For one, the 100 crore rupees, as well as any future money that is allocated towards this area, shouldn’t go into subsidising smartphones and other devices in the hope that India’s students will log on and complete the online courses that are offered for free. While the initiatives taken by a number of IITs and other social science universities like JNU – which have offered a number of their courses on the Swayam platform – are to be applauded, they are unlikely to make a serious dent in India’s learning crisis.
The 2016 Union Budget makes specific reference to entrepreneurship education and training “through massive open online courses.” Offering education and skilling in a vacuum, without the participation of industry, is unlikely to succeed.

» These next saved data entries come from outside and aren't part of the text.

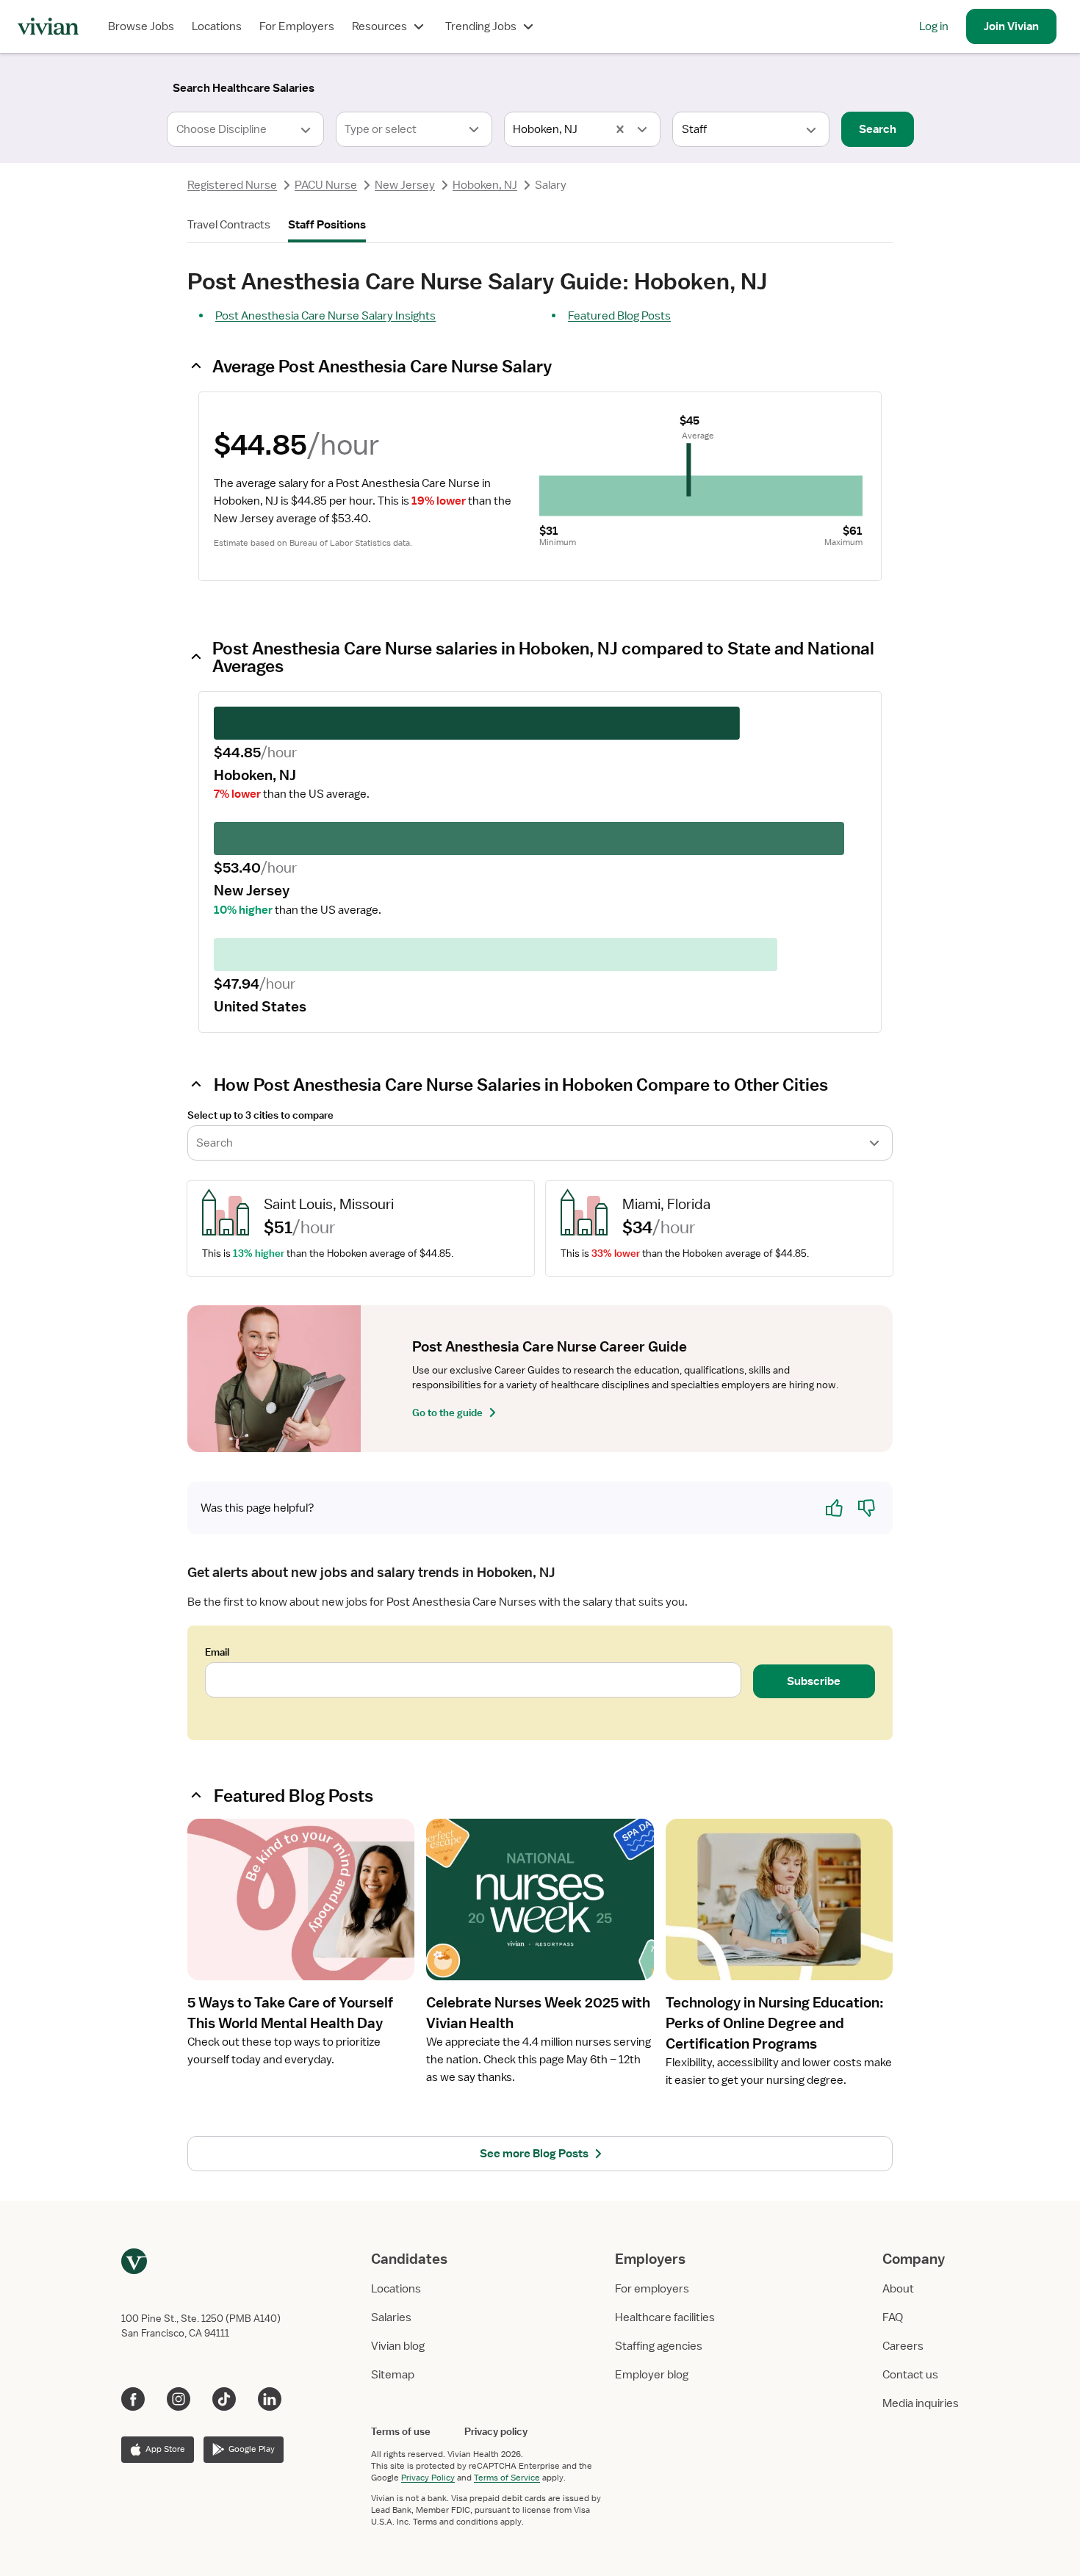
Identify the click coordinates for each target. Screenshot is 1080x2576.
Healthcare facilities (665, 2317)
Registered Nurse (232, 185)
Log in (933, 26)
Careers (903, 2346)
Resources (379, 26)
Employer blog (651, 2374)
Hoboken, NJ (485, 185)
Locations (217, 26)
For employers (652, 2288)
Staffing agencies (658, 2346)
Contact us (910, 2374)
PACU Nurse (326, 185)
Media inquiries (920, 2403)
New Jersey (405, 185)
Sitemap (392, 2374)
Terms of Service (507, 2477)
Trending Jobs (480, 26)
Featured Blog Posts (619, 316)
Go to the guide (447, 1412)
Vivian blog (398, 2346)
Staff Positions (327, 224)
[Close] (751, 85)
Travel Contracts (228, 224)
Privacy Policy (428, 2477)
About (898, 2288)
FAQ (892, 2317)
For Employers (296, 26)
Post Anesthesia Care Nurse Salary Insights (325, 316)
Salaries (391, 2317)
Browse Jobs (141, 26)
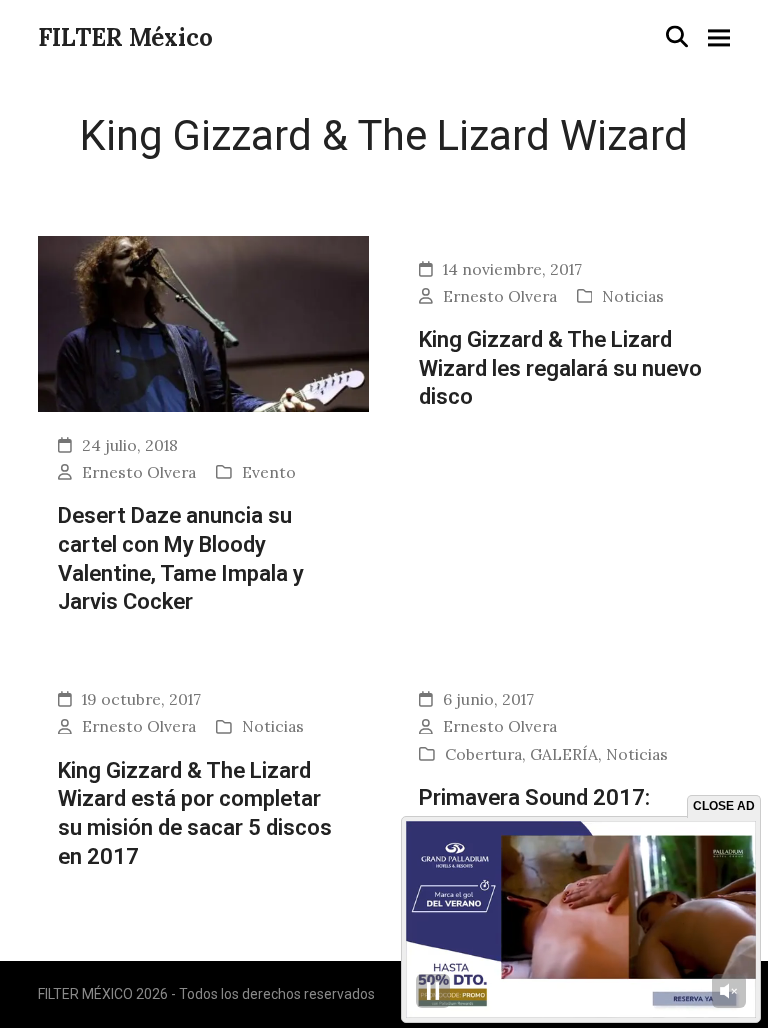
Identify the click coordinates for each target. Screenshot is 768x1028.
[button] (677, 36)
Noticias (633, 296)
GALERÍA (564, 754)
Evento (269, 472)
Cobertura (483, 754)
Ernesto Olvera (139, 472)
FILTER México (125, 37)
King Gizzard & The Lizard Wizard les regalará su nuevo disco (560, 367)
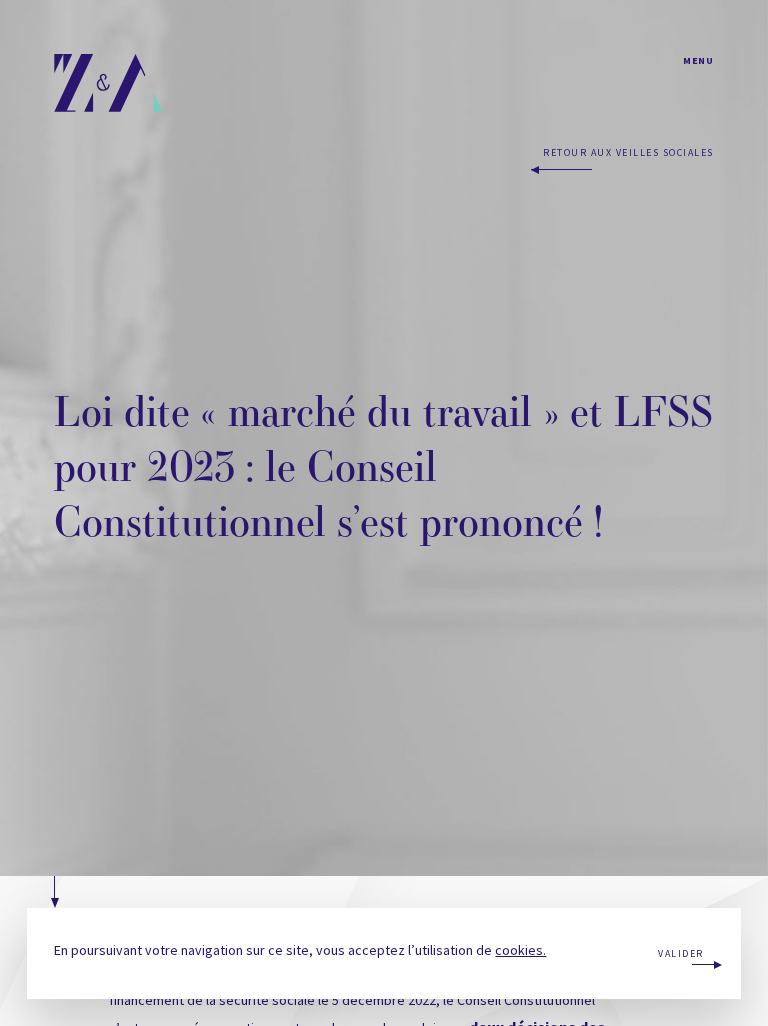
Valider (681, 953)
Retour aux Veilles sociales (628, 152)
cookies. (520, 950)
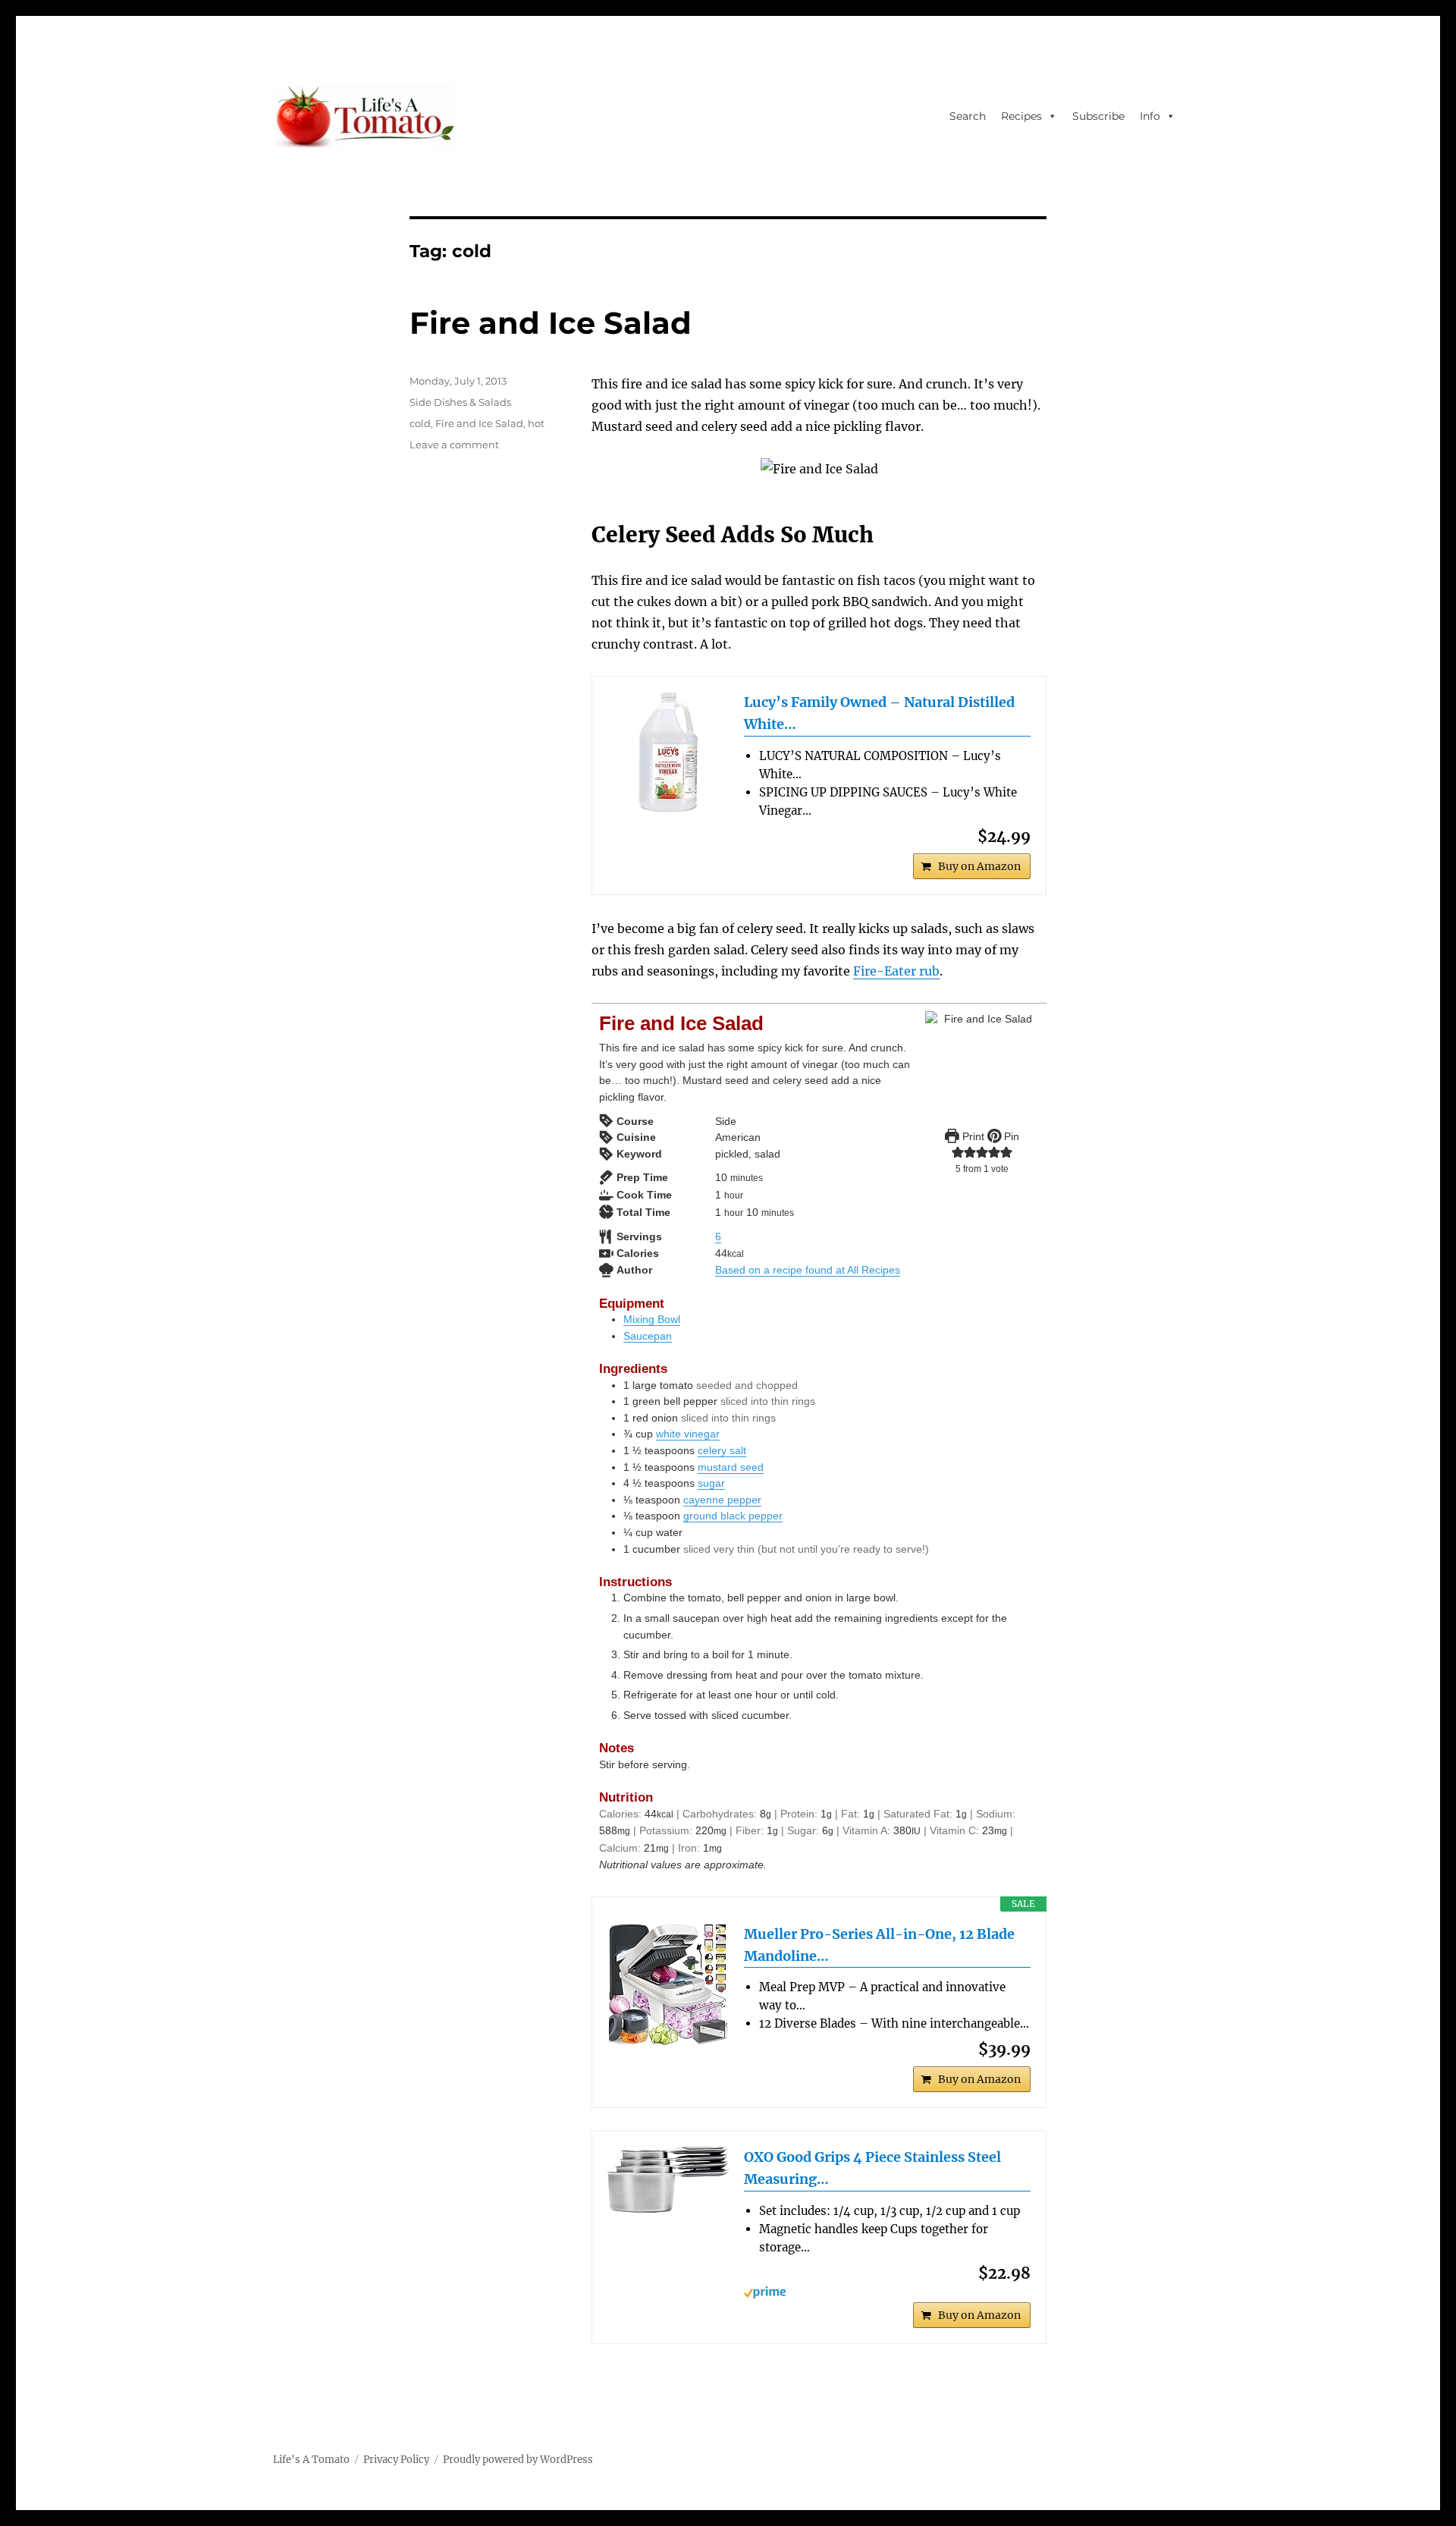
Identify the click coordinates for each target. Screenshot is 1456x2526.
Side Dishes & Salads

A far better way is to set aside the “open and available to anyone” rhetoric and have companies sponsor online certification courses that India’s unemployable graduates can use to skill themselves.
An interesting example of this is how Udacity has opened its nanodegree programme to India. The seven computer science nanodegree courses – which are aimed at positions ranging from front-end Web developers to data analysts – cost nearly 10,000 rupees per month. Udacity, however, refunds 50% of this amount back to the students after they graduate successfully. In addition to this, Google and Tata Trusts have offered to sponsor this programme for a huge number of applicants – mostly because the search engine company expects to be able to hire them once they finish the nanodegree course. On similar lines, in Georgia Tech, an online master’s degree in computer science is being largely sponsored by AT&T, which will use the program “to train employees and find potential hires.”
While this scenario isn’t perfect, and certainly doesn’t solve the issue of how online courses can help primary education (if at all), it offers an example that we can learn from. It’s time to cut the “flipped classroom” and free education rhetoric, learn from how Thrun’s Udacity has changed and figure out how the once-massively open and online course can help in skilling and educating India.